Une semaine après ses annonces sur les salaires, le gouvernement a dévoilé mardi une série de mesures pour "accélérer la transformation du système" de soins, prévoyant notamment 4.000 lits "à la demande" et une réduction de la part de la tarification à l'activité, en clôture du "Ségur de la santé".

"Nous avons agi vite et fort parce qu'il le fallait (...). Il s'agit de remettre de l'humain, mais aussi de remettre des moyens et du sens dans notre système de santé", a plaidé le ministre de la Santé Olivier Véran, en concluant cette concertation de six semaines animée par Nicole Notat et lancée à la suite de la crise sanitaire.

Investissement, gouvernance, organisation territoriale... L'objectif est de "libérer les établissements de santé et personnels d'un certain nombre de contraintes" ainsi que de "redonner du pouvoir d'initiative et de décision à celles et ceux qui soignent", a résumé l'ancienne numéro 1 de la CFDT.

"L'organisation interne et la gouvernance des établissements doivent pouvoir s'adapter à des situations locales spécifiques", a renchéri M. Véran.

--

**À faire**
**A.** Recopiez le passage du texte sur le Ségur de la santé, de « Investissement, gouvernance, organisation » jusqu'à « de la CFDT. » inclus.
**B.** Rédigez la suite du texte sur le Ségur de la santé, à partir de sa dernière phrase.
Vous n'avez pas besoin des entrées.

Éléments de données:
--

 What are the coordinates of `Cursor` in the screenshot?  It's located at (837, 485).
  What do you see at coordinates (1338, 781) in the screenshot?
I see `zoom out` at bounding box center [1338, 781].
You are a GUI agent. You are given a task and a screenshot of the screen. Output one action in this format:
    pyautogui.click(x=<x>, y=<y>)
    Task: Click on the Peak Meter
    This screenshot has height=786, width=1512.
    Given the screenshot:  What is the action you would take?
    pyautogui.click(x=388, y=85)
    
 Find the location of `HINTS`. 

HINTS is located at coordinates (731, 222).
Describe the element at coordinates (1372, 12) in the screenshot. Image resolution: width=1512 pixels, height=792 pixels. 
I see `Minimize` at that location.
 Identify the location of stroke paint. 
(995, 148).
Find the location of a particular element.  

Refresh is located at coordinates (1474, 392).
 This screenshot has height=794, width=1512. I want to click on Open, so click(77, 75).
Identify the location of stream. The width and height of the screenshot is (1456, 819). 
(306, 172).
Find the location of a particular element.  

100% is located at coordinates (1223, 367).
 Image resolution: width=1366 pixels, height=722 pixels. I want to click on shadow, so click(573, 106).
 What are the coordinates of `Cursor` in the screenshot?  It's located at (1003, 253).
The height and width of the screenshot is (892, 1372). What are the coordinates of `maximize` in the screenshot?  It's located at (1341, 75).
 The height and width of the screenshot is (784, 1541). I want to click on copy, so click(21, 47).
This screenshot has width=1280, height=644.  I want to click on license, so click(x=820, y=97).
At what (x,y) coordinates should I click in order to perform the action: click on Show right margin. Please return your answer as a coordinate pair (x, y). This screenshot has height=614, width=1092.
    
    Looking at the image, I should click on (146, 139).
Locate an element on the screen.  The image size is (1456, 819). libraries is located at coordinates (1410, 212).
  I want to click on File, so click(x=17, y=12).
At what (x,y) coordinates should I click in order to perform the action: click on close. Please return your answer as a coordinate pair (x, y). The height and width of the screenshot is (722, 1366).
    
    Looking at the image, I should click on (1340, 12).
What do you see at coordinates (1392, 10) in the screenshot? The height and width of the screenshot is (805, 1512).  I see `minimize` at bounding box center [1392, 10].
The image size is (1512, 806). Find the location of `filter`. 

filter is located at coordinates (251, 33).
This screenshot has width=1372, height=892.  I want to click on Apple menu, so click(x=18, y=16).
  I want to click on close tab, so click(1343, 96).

--

**Réponses**
**A.**
Investissement, gouvernance, organisation territoriale... L'objectif est de "libérer les établissements de santé et personnels d'un certain nombre de contraintes" ainsi que de "redonner du pouvoir d'initiative et de décision à celles et ceux qui soignent", a résumé l'ancienne numéro 1 de la CFDT.

**B.**
Parmi les "33 mesures" présentées, le ministre a annoncé une enveloppe de 50 millions d'euros pour créer 4.000 lits "à la demande" dans les hôpitaux dès cet hiver. Cela permettra "de prévoir l'ouverture ou la réouverture de lits dans les structures selon les besoins" pour que les établissements puissent "s'adapter à la suractivité saisonnière ou épidémique", a-t-il dit.

Cette demande constitue une revendication récurrente des soignants, qui rappellent les nombreuses fermetures de lits ces dernières années.

Selon les derniers chiffres officiels, quelque 4.200 lits d'hospitalisation ont été supprimés en 2018 en France, où les 3.042 hôpitaux et cliniques disposaient de 395.670 lits en fin d'année.

Pour l'hôpital public, M. Véran a en outre insisté sur la nécessité de "mettre fin" au "mercenariat" de l'intérim médical, qui a "donné lieu à trop d'abus, trop longtemps", proposant de faire "bloquer par les comptables publics les rémunérations dépassant le plafond réglementaire" ou de permettre aux agences régionales de santé (ARS) de dénoncer les abus devant les tribunaux administratifs.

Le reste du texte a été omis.